Seren menggeleng pelan.

"Tidak untuk sekarang."

Matanya berbinar tipis saat ia melanjutkan.

"Tapi aku pernah melihatnya."

"Kapan nona melihatnya?"

"Beberapa tahun lalu. Malam hari. Ada monster di distrik timur. Semua orang panik."

Angin sore berhembus pelan.

"Lalu… ada siluet seseorang terbang di langit. Cahaya merahnya membelah awan."

Itu pasti Armor Scarlet Skycrimson.

Rasar mengerti.

"Aku tidak bisa melihat wajahnya," lanjut Seren pelan. "Tapi cara dia berdiri di udara… sendirian menghadapi monster itu…"

Ia tersenyum lebih dalam.

"Sejak saat itu aku tahu, kota ini punya pelindung."

Rasar menatapnya tajam.

"Kekaguman bisa berubah menjadi kekecewaan ketika kau mengetahui sisi lain seseorang."

Seren mengangguk.

"Mungkin iya atau tidak."

"Tapi kalau dia menolak namanya sendiri demi sesuatu yang lebih besar… bukankah itu justru alasan kenapa nama itu harus tetap ada?"

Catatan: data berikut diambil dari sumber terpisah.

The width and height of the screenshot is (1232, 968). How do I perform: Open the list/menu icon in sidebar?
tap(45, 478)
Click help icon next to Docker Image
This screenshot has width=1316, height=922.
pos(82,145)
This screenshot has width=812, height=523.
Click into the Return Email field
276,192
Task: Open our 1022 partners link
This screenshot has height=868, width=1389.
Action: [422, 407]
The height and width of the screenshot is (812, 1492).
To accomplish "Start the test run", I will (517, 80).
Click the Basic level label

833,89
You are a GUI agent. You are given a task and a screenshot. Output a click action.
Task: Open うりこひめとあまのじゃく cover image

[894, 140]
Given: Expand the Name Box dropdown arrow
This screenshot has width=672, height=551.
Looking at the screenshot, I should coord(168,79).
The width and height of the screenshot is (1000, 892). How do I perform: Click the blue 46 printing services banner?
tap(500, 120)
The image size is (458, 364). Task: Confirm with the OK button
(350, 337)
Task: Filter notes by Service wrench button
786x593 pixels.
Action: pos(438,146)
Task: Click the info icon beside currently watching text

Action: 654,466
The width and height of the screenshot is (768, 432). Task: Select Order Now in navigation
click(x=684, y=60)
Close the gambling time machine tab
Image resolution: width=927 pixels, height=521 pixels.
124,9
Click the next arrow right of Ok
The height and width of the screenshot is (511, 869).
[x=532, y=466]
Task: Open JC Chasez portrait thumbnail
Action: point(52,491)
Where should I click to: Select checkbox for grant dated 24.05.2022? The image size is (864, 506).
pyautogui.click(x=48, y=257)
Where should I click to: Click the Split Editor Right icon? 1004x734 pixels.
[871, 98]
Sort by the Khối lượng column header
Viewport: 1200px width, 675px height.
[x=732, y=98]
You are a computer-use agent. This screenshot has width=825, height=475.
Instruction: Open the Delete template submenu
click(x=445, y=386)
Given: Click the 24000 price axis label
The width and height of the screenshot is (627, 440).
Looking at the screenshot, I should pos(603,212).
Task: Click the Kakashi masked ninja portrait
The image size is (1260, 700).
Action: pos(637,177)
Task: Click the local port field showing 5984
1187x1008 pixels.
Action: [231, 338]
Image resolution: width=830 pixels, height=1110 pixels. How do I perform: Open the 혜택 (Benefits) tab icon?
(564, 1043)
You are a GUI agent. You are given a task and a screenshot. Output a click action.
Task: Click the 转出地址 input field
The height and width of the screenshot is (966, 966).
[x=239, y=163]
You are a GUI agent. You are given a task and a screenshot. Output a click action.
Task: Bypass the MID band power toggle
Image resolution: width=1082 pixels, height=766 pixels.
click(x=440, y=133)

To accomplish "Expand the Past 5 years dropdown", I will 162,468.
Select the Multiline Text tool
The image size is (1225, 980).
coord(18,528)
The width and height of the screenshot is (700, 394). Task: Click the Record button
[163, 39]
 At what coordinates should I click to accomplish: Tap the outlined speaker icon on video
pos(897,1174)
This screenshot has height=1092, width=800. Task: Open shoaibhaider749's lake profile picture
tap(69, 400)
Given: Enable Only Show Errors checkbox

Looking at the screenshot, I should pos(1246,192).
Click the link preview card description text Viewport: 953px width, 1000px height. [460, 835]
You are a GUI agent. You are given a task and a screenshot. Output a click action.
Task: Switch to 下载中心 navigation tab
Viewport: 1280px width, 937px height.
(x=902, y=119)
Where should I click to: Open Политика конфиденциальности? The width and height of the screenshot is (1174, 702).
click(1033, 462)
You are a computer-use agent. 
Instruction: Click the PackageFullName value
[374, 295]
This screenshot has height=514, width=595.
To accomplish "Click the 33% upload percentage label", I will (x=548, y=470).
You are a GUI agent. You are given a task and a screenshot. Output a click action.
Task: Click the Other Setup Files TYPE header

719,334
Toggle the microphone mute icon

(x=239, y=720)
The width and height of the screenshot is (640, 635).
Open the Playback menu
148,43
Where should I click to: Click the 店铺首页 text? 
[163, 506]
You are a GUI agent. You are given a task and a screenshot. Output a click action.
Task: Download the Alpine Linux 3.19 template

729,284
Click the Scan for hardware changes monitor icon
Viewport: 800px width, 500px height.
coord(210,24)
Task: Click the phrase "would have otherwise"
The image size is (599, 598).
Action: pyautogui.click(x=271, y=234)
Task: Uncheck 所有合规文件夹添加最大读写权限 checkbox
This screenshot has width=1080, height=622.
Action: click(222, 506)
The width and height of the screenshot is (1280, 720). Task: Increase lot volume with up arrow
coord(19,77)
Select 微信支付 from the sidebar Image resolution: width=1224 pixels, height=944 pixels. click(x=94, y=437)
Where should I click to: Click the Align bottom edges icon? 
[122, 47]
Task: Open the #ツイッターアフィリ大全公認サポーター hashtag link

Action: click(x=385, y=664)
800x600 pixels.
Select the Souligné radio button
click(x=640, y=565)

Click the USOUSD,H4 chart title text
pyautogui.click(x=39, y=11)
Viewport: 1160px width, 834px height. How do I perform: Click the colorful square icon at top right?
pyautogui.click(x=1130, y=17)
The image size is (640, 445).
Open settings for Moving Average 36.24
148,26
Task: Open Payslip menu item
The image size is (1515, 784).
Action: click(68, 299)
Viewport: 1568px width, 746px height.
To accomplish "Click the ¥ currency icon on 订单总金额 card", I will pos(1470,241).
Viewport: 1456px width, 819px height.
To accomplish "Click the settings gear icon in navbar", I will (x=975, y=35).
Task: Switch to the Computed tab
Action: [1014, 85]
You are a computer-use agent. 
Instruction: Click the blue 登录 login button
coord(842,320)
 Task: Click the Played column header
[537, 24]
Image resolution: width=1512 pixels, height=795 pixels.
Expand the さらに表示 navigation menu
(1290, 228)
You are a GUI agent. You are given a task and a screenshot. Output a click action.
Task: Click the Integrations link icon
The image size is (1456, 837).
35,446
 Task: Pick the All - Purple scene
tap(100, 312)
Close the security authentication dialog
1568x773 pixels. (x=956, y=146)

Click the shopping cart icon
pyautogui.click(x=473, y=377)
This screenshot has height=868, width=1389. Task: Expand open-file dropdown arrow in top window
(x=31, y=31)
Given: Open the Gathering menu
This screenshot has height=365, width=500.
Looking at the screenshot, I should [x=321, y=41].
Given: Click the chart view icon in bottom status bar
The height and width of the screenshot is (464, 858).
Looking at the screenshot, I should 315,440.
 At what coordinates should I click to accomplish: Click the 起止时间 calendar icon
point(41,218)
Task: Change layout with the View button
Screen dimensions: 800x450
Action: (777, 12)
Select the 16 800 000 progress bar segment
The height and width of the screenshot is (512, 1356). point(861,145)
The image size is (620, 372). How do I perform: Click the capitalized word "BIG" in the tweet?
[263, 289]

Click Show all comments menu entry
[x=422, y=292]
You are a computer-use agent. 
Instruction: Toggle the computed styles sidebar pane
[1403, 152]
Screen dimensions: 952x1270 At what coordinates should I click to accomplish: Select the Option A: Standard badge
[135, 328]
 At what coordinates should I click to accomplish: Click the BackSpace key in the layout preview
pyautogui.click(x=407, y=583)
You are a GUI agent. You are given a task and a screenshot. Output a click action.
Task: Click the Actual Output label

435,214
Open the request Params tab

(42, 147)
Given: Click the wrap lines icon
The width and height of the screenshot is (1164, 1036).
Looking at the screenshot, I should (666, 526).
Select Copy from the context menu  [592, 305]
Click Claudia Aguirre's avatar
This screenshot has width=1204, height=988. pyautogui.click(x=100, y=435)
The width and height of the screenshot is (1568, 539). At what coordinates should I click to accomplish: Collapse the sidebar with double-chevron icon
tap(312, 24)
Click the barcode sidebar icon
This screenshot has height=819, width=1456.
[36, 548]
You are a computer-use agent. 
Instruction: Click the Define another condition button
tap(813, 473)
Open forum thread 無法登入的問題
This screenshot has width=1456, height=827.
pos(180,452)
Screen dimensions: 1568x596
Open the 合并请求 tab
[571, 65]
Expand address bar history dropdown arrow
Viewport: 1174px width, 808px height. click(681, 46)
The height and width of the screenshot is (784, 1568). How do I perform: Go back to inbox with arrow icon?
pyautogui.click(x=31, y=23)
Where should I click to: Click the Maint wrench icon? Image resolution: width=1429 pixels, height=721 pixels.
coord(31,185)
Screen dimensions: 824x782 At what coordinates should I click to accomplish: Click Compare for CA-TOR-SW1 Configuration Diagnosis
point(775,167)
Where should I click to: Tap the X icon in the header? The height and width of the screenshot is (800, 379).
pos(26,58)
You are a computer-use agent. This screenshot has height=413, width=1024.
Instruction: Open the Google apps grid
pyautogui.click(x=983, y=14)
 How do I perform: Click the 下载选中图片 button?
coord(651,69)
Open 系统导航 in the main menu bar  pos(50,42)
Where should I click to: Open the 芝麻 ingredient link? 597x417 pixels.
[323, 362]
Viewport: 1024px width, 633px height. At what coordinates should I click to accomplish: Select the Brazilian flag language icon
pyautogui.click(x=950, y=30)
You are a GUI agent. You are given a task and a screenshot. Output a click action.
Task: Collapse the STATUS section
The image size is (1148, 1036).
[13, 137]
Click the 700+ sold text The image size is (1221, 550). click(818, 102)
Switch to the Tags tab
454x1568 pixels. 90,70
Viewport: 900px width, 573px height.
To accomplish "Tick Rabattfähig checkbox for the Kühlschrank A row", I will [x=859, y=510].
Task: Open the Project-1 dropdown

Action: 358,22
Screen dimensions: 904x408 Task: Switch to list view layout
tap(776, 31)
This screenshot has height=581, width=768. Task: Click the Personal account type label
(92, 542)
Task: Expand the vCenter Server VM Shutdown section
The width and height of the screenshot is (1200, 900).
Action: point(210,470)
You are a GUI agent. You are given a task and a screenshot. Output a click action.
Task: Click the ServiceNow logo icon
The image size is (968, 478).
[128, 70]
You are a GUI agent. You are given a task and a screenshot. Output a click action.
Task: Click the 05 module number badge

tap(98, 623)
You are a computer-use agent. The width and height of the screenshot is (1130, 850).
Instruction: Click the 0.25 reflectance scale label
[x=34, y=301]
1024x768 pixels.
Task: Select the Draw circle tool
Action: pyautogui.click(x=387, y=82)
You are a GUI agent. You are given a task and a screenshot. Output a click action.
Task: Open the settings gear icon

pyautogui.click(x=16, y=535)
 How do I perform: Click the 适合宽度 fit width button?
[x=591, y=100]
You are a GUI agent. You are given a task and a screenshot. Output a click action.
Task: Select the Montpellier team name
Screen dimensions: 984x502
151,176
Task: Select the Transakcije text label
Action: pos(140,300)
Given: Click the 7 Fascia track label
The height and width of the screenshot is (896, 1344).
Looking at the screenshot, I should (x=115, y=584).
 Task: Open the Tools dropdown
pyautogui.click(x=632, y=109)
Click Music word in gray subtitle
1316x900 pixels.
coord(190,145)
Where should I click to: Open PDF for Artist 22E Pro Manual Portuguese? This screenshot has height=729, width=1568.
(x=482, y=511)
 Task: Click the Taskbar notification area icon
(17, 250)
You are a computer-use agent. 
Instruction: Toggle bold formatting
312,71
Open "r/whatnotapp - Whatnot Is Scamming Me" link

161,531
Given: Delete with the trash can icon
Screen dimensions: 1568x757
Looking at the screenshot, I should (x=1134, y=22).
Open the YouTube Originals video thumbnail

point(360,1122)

Keheningan mengisi taman itu.

Rasar akhirnya mematikan hologram data di tangannya.

"Robert menyetujui penyelesaian ini. Status keluarga Wilson akan berada di bawah penjagaanmu… sampai Storm memutuskan sebaliknya."

Seren tidak terlihat terbebani.

"Kalau suatu hari dia ingin mengambilnya kembali, aku akan menyerahkannya tanpa syarat."

"Dan jika tidak pernah?"

Seren menatap langit.

Hari mulai berubah jingga.

"Aku akan menjaganya sebagai bentuk terima kasih."

Rasar mengangguk pelan.

Nama Wilson tidak akan menghilang.

Meski pewaris aslinya memilih berjalan tanpa membawa nama itu.